Work to complete: Repeat the listing below line for line, exactly as shown.
++++ Material for this exercise
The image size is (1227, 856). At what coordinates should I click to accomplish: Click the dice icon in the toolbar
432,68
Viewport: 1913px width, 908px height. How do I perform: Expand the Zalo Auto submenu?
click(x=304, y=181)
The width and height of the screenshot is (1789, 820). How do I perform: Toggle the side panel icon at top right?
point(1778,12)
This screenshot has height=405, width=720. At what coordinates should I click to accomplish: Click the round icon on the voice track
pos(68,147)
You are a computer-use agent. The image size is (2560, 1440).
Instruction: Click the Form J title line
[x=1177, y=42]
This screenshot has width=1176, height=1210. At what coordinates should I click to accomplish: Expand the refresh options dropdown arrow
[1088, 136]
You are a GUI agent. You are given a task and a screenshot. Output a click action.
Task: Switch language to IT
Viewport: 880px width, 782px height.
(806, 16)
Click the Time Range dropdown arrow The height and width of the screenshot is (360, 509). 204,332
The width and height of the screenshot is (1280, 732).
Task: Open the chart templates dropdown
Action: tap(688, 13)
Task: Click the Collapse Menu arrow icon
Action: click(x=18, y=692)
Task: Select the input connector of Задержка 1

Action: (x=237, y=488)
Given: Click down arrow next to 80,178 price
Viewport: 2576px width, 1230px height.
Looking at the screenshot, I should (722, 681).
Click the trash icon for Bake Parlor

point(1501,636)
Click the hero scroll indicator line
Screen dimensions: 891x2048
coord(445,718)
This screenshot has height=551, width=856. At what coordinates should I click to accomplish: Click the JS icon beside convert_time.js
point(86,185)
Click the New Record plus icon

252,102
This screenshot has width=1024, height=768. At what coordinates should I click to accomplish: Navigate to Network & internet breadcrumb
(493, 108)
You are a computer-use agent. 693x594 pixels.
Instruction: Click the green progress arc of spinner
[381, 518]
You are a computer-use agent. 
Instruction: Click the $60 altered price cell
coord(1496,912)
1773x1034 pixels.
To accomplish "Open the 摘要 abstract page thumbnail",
++++++++
Answer:
The image size is (1227, 856). At what coordinates should I click to accomplish: Click the dice icon in the toolbar
432,68
Viewport: 1913px width, 908px height. How do I perform: Expand the Zalo Auto submenu?
click(x=304, y=181)
The width and height of the screenshot is (1789, 820). How do I perform: Toggle the side panel icon at top right?
point(1778,12)
This screenshot has height=405, width=720. At what coordinates should I click to accomplish: Click the round icon on the voice track
pos(68,147)
You are a computer-use agent. The image size is (2560, 1440).
Instruction: Click the Form J title line
[x=1177, y=42]
This screenshot has width=1176, height=1210. At what coordinates should I click to accomplish: Expand the refresh options dropdown arrow
[1088, 136]
You are a GUI agent. You are given a task and a screenshot. Output a click action.
Task: Switch language to IT
Viewport: 880px width, 782px height.
(806, 16)
Click the Time Range dropdown arrow The height and width of the screenshot is (360, 509). 204,332
The width and height of the screenshot is (1280, 732).
Task: Open the chart templates dropdown
Action: tap(688, 13)
Task: Click the Collapse Menu arrow icon
Action: click(x=18, y=692)
Task: Select the input connector of Задержка 1

Action: (x=237, y=488)
Given: Click down arrow next to 80,178 price
Viewport: 2576px width, 1230px height.
Looking at the screenshot, I should (722, 681).
Click the trash icon for Bake Parlor

point(1501,636)
Click the hero scroll indicator line
Screen dimensions: 891x2048
coord(445,718)
This screenshot has height=551, width=856. At what coordinates should I click to accomplish: Click the JS icon beside convert_time.js
point(86,185)
Click the New Record plus icon

252,102
This screenshot has width=1024, height=768. At what coordinates should I click to accomplish: Navigate to Network & internet breadcrumb
(493, 108)
You are a computer-use agent. 693x594 pixels.
Instruction: Click the green progress arc of spinner
[381, 518]
You are a computer-use agent. 
Instruction: Click the $60 altered price cell
coord(1496,912)
1773x1034 pixels.
To accomplish "Open the 摘要 abstract page thumbnail",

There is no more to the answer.